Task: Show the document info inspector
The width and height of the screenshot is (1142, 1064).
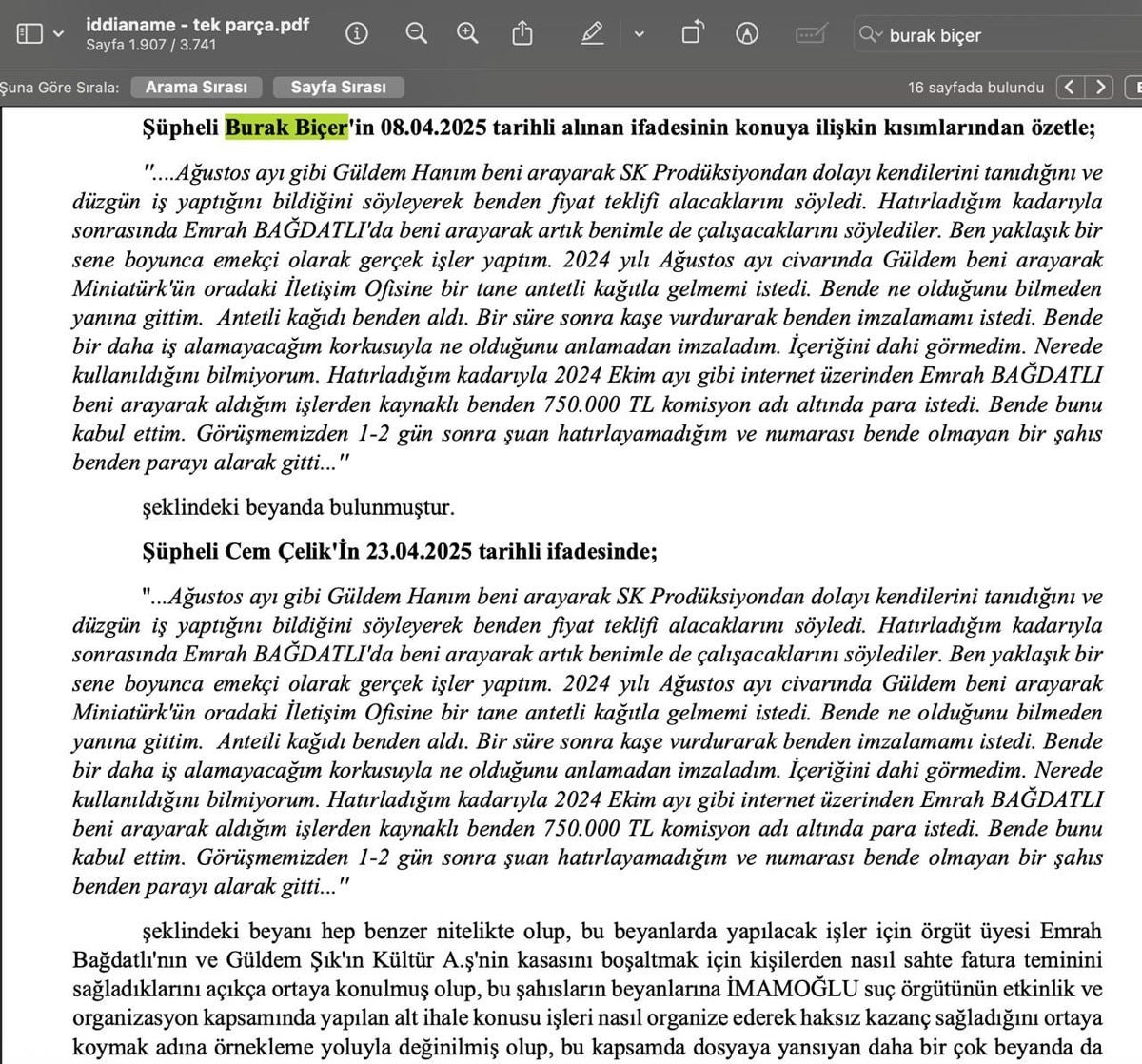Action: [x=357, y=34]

__________

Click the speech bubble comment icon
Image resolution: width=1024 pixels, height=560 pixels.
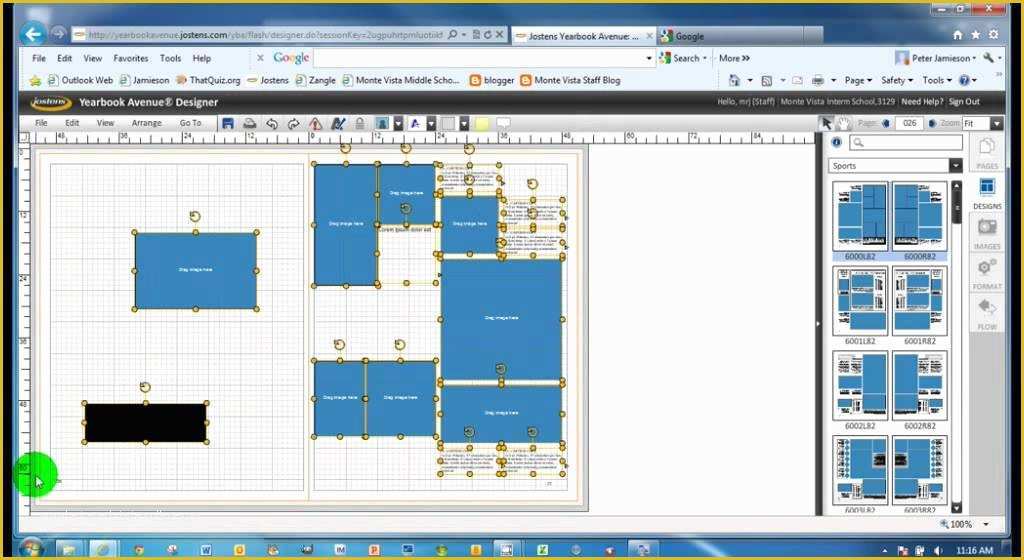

__________

Format the stretch of rows from the line containing "Task: Show the document info inspector" through the line containing "Action: [x=357, y=34]" as a JSON list of strings. Use one string per line, skip any blank lines, and leave the pictures out.

[
  "Task: Show the document info inspector",
  "The width and height of the screenshot is (1142, 1064).",
  "Action: [x=357, y=34]"
]